February 26, 2013

IN SEPTEMBER OF 2010, I WROTE “They’ll be going after ‘hoarders and wreckers’ next.”

And now this: In Connecticut, a “Hoarder’s Tax.” “Rep. Betsy Ritter, a Waterford Democrat, not only has sponsored a “combined reporting” bill, but she has also proposed a hoarder’s tax. This would place a levy on liquid assets — companies with a lot of money in the bank — and dedicate the proceeds to job creation programs.”

Gee, I wonder why businesses are fleeing the northeast?

UPDATE: Reader Dan Tracy writes:

If they are going this route, why not then go after university endowments?

I’m sure an annual assessment (1%? 2%, etc.) on the likes of Harvard’s, Yale’s, or Stanford’s endowment could do a lot to help underprivileged youngsters in nearby school districts. For example, East Palo Alto is a poor community in the Silicon Valley area and tapping into Stanford’s endowment could do a lot of good.

There are a lot of poor kids in the shadow of pretty much every well-endowed university.
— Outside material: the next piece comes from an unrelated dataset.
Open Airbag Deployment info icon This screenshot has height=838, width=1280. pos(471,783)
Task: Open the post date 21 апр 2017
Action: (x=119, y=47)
This is actually in motion already.

Meanwhile, reader Drew Kelley thinks the Hoarder’s Text sounds familiar: “Isn’t that the same as FDR’s tax on undistributed profits, one of the threats he issued against the business community that helped trigger the Depression Within a Depression?” Just because it’s a lousy idea doesn’t mean it won’t come round again.